O plano estipula o mês de maio como data base para a reposição salarial e o Governo do Estado tem usado o IPCA para fazer a respectiva reposição.
Em abril de 2010 o Governo do Estado concedeu aumento de 5,26%.
Em 2011, o Governo do Estado acrescentou, como ganho real acima do IPCA, 2,75%, o que representou um aumento de 8%.
Em 2012, considerando a conjuntura econômico-financeira do país e do mundo que afeta a arrecadação no estado do Amazonas, o Governo do Estado concedeu aumento de 5,1042%.
Somando os reajustes concedidos pelo Governo do Estado, verifica-se que de 2010 a 2012 foi concedido um reajuste de 18,36%, ficando acima do que está sendo reivindicado pela categoria.
Assim, a Secretaria de Estado da Saúde (Susam) informa que desde que o sistema de reajuste foi implantado não há perda salarial, razão pela qual apenas algumas associações de hospitais e poucos sindicatos da área estão adotando a atual mobilização. A manifestação realizada no dia 26 de setembro foi organizada de forma inadequada, uma vez que existe legislação proibindo manifestações que produzam ruídos ou obstrução do trânsito nas proximidades de hospitais. Também foi possível observar na manifestação clara participação de veículos envelopados com propaganda de no mínimo quatro candidatos a vereadores, o que também não é permitido pela Lei eleitoral em ambientes públicos (instituições).
Quanto ao questionamento da terceirização dos serviços públicos de saúde e precarização das atividades, a Susam tem adotado todos os procedimentos legais ao realizar a contratação de prestadores de serviços no sentido de apoiar e complementar as necessidades para o atendimento da população. Com relação a precarização, o Governo do Estado concluiu os estudos para a realização de concurso público, evitando assim novas contratações através do Regime Especial Temporário (RET).
Quanto à concessão de Vale Alimentação a Susam informa que todos os servidores que trabalham no regime de 12h, no formato de plantão, tem garantida a alimentação no próprio restaurante da unidade de saúde.
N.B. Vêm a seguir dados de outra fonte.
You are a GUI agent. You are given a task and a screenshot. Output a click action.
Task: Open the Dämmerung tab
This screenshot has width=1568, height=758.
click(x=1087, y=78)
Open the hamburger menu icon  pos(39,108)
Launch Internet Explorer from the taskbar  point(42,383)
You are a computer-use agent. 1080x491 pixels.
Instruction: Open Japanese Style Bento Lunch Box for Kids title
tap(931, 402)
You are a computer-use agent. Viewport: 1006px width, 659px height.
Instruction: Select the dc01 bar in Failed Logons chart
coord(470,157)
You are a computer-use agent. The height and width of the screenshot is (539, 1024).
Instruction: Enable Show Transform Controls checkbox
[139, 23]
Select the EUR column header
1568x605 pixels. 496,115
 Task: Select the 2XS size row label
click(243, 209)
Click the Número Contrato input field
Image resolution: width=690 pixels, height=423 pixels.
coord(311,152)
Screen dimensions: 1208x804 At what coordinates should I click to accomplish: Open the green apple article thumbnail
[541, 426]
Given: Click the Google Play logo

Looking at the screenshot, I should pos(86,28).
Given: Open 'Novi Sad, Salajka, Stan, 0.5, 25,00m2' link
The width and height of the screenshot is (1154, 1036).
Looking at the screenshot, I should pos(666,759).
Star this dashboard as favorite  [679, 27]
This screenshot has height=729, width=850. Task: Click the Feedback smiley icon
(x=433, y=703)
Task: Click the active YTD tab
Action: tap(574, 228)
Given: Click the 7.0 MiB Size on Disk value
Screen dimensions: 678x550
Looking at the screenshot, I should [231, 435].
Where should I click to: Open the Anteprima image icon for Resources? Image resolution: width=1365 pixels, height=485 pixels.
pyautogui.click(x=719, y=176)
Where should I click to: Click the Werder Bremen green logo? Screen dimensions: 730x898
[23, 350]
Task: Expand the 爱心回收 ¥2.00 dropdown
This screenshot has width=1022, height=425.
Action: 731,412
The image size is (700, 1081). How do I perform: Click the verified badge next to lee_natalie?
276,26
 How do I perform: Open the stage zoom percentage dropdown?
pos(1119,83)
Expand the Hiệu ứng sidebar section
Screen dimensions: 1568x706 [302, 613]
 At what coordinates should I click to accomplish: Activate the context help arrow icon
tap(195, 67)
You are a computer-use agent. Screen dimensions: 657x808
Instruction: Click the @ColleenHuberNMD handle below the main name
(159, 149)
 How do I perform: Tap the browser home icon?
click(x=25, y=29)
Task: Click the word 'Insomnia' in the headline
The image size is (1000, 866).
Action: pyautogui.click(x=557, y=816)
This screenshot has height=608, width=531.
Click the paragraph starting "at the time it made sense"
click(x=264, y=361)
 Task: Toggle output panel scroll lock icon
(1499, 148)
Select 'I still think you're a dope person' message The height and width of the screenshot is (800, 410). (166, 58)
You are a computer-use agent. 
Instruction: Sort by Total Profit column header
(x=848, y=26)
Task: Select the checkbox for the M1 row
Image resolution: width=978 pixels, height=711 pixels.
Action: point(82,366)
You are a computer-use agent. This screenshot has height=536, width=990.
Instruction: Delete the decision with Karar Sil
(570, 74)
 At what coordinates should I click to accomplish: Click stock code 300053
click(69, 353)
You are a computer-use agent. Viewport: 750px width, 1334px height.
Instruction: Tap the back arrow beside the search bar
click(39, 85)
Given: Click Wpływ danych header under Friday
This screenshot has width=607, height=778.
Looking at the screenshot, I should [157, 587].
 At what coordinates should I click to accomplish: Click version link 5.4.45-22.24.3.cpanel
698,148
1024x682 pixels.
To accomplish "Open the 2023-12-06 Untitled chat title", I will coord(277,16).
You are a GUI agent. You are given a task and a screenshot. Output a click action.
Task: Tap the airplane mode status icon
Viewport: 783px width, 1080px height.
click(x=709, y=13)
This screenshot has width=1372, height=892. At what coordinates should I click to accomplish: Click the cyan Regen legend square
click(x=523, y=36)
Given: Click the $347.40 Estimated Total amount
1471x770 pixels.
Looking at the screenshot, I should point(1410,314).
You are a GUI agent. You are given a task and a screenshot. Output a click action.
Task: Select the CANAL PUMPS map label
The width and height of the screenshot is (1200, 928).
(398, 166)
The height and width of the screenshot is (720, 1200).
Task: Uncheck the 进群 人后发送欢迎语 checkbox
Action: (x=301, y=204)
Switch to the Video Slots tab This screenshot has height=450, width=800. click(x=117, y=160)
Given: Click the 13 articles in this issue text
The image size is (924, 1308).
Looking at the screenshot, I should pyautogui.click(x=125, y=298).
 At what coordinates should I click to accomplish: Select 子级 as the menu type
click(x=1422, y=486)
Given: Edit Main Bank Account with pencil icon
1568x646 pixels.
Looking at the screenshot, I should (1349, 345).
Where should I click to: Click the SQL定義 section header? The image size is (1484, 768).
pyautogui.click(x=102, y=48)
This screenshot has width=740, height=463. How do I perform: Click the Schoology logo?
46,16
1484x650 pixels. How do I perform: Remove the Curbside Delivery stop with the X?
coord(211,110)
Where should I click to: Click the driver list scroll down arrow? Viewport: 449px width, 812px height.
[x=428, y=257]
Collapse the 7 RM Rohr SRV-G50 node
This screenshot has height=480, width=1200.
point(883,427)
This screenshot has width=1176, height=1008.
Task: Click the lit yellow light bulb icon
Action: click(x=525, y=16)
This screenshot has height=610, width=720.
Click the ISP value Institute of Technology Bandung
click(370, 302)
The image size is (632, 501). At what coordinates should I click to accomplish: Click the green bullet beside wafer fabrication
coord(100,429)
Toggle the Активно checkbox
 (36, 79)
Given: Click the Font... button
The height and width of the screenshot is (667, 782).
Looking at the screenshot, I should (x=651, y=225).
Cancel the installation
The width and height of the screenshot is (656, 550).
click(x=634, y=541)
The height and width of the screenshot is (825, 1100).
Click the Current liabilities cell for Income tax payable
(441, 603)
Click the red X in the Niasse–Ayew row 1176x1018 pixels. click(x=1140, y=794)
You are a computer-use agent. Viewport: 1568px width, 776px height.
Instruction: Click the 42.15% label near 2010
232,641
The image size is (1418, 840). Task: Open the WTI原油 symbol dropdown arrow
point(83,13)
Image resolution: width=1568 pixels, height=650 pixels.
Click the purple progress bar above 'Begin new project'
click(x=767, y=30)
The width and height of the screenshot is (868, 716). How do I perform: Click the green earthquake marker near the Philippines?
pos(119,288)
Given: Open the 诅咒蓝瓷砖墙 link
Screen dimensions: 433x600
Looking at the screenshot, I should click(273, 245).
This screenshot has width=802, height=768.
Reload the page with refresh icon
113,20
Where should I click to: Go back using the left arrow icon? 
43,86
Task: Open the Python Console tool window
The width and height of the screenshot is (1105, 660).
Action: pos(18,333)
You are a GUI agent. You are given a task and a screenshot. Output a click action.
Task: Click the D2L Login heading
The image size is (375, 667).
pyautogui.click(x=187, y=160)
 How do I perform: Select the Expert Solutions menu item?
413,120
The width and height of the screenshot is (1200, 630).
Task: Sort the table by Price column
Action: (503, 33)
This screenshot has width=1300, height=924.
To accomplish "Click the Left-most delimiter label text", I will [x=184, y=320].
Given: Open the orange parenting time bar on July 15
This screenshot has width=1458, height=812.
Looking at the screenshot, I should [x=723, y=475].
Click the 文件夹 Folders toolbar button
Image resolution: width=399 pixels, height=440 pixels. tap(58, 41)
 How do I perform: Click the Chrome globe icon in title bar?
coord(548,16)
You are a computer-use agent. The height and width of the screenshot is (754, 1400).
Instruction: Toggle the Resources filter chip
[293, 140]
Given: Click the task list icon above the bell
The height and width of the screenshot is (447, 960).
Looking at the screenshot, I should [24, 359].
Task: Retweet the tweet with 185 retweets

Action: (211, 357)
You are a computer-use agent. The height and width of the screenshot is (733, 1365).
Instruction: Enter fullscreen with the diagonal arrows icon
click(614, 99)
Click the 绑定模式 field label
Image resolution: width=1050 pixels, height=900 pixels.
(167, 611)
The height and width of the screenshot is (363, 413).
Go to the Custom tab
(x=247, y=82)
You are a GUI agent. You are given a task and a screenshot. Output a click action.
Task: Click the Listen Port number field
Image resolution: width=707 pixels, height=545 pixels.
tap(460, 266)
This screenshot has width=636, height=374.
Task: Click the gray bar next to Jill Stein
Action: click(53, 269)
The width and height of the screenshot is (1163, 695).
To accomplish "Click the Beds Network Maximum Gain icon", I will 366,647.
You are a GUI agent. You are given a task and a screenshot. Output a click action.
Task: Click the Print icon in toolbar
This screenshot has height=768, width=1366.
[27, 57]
Com relação a concessão de Vale Transporte, a legislação trabalhista garante o benefício a todos os servidores que possuem ganhos de até R$ 860,00 (oitocentos e sessenta reais).
Quanto ao auxílio saúde causa perplexidade que os trabalhadores do Sistema Único de Saúde (SUS), que dizem estar lutando contra a terceirização e privatização do SUS, busquem essa forma de reivindicação.
O Secretário de Estado da Saúde, Wilson Alecrim, tem atendido os sindicatos, inclusive na última quinta-feira (20) teve reunião com os sindicatos dos farmacêuticos e dos odontólogos que preferiram não continuar com a discussão no formato de uma agenda previamente elaborada para atender possíveis articulações político-partidárias e não da política de saúde.”